== EXERCISE AIM ==
Please copy every one of the rows below word for word, keeping each line unchanged and in the same order.

== RECORDS FOR THE TASK ==

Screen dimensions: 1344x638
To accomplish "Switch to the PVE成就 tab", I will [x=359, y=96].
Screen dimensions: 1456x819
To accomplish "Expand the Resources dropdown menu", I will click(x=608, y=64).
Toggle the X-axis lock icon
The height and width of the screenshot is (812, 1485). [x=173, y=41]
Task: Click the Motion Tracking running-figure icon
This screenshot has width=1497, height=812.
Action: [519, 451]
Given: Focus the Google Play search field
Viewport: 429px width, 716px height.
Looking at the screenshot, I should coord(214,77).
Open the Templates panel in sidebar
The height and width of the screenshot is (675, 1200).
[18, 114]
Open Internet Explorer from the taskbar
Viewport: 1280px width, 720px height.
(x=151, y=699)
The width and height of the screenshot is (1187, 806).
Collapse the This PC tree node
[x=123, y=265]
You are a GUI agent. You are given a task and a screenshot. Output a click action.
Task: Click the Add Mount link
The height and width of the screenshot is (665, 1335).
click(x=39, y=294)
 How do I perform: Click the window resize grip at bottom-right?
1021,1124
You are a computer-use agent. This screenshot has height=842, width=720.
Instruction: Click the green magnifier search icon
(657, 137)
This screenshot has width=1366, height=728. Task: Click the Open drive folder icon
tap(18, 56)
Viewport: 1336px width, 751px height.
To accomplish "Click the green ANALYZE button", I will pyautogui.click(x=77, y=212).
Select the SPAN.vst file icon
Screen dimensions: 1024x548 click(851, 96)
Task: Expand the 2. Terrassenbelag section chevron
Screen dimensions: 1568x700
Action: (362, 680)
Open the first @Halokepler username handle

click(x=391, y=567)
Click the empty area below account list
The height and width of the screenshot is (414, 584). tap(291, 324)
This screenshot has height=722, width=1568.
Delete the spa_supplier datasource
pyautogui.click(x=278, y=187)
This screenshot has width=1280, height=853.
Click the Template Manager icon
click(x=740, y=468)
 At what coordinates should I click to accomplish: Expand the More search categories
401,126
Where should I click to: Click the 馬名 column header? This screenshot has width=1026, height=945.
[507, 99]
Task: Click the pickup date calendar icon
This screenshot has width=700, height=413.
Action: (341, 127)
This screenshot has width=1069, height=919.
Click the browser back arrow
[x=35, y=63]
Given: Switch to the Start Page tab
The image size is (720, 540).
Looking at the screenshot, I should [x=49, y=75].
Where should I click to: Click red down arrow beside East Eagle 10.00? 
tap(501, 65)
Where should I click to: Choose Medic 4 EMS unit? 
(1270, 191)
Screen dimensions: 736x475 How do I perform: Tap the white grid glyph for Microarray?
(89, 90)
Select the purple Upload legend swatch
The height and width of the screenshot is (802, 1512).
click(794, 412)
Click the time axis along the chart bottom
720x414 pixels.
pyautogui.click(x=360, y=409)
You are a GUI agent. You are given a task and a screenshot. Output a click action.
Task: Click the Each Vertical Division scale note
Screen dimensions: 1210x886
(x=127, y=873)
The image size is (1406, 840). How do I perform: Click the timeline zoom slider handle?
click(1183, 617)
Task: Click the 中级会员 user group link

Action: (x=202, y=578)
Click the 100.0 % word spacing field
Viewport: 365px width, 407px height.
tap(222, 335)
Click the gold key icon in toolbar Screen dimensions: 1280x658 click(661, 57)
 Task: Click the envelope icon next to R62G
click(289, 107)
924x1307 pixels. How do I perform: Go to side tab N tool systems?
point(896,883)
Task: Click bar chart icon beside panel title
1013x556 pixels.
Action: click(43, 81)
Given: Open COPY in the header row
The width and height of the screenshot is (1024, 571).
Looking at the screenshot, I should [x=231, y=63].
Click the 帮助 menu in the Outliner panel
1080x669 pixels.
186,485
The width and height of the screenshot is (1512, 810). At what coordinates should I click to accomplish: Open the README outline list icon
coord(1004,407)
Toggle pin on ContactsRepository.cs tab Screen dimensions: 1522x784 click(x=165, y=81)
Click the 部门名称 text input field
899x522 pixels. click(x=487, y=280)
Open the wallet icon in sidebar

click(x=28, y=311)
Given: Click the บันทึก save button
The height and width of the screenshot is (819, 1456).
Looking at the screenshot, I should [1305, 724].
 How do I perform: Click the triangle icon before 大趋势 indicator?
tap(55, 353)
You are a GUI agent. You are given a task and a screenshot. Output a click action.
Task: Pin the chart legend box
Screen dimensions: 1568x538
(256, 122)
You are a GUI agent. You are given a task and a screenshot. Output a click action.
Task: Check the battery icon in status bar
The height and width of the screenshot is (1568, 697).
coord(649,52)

== SOLUTION TO THE EXERCISE ==
Screen dimensions: 1344x638
To accomplish "Switch to the PVE成就 tab", I will [x=359, y=96].
Screen dimensions: 1456x819
To accomplish "Expand the Resources dropdown menu", I will click(x=608, y=64).
Toggle the X-axis lock icon
The height and width of the screenshot is (812, 1485). [x=173, y=41]
Task: Click the Motion Tracking running-figure icon
This screenshot has width=1497, height=812.
Action: [519, 451]
Given: Focus the Google Play search field
Viewport: 429px width, 716px height.
Looking at the screenshot, I should coord(214,77).
Open the Templates panel in sidebar
The height and width of the screenshot is (675, 1200).
[18, 114]
Open Internet Explorer from the taskbar
Viewport: 1280px width, 720px height.
(x=151, y=699)
The width and height of the screenshot is (1187, 806).
Collapse the This PC tree node
[x=123, y=265]
You are a GUI agent. You are given a task and a screenshot. Output a click action.
Task: Click the Add Mount link
The height and width of the screenshot is (665, 1335).
click(x=39, y=294)
 How do I perform: Click the window resize grip at bottom-right?
1021,1124
You are a computer-use agent. This screenshot has height=842, width=720.
Instruction: Click the green magnifier search icon
(657, 137)
This screenshot has width=1366, height=728. Task: Click the Open drive folder icon
tap(18, 56)
Viewport: 1336px width, 751px height.
To accomplish "Click the green ANALYZE button", I will pyautogui.click(x=77, y=212).
Select the SPAN.vst file icon
Screen dimensions: 1024x548 click(851, 96)
Task: Expand the 2. Terrassenbelag section chevron
Screen dimensions: 1568x700
Action: (362, 680)
Open the first @Halokepler username handle

click(x=391, y=567)
Click the empty area below account list
The height and width of the screenshot is (414, 584). tap(291, 324)
This screenshot has height=722, width=1568.
Delete the spa_supplier datasource
pyautogui.click(x=278, y=187)
This screenshot has width=1280, height=853.
Click the Template Manager icon
click(x=740, y=468)
 At what coordinates should I click to accomplish: Expand the More search categories
401,126
Where should I click to: Click the 馬名 column header? This screenshot has width=1026, height=945.
[507, 99]
Task: Click the pickup date calendar icon
This screenshot has width=700, height=413.
Action: (341, 127)
This screenshot has width=1069, height=919.
Click the browser back arrow
[x=35, y=63]
Given: Switch to the Start Page tab
The image size is (720, 540).
Looking at the screenshot, I should [x=49, y=75].
Where should I click to: Click red down arrow beside East Eagle 10.00? 
tap(501, 65)
Where should I click to: Choose Medic 4 EMS unit? 
(1270, 191)
Screen dimensions: 736x475 How do I perform: Tap the white grid glyph for Microarray?
(89, 90)
Select the purple Upload legend swatch
The height and width of the screenshot is (802, 1512).
click(794, 412)
Click the time axis along the chart bottom
720x414 pixels.
pyautogui.click(x=360, y=409)
You are a GUI agent. You are given a task and a screenshot. Output a click action.
Task: Click the Each Vertical Division scale note
Screen dimensions: 1210x886
(x=127, y=873)
The image size is (1406, 840). How do I perform: Click the timeline zoom slider handle?
click(1183, 617)
Task: Click the 中级会员 user group link

Action: (x=202, y=578)
Click the 100.0 % word spacing field
Viewport: 365px width, 407px height.
tap(222, 335)
Click the gold key icon in toolbar Screen dimensions: 1280x658 click(661, 57)
 Task: Click the envelope icon next to R62G
click(289, 107)
924x1307 pixels. How do I perform: Go to side tab N tool systems?
point(896,883)
Task: Click bar chart icon beside panel title
1013x556 pixels.
Action: click(43, 81)
Given: Open COPY in the header row
The width and height of the screenshot is (1024, 571).
Looking at the screenshot, I should [x=231, y=63].
Click the 帮助 menu in the Outliner panel
1080x669 pixels.
186,485
The width and height of the screenshot is (1512, 810). At what coordinates should I click to accomplish: Open the README outline list icon
coord(1004,407)
Toggle pin on ContactsRepository.cs tab Screen dimensions: 1522x784 click(x=165, y=81)
Click the 部门名称 text input field
899x522 pixels. click(x=487, y=280)
Open the wallet icon in sidebar

click(x=28, y=311)
Given: Click the บันทึก save button
The height and width of the screenshot is (819, 1456).
Looking at the screenshot, I should [1305, 724].
 How do I perform: Click the triangle icon before 大趋势 indicator?
tap(55, 353)
You are a GUI agent. You are given a task and a screenshot. Output a click action.
Task: Pin the chart legend box
Screen dimensions: 1568x538
(256, 122)
You are a GUI agent. You are given a task and a screenshot. Output a click action.
Task: Check the battery icon in status bar
The height and width of the screenshot is (1568, 697).
coord(649,52)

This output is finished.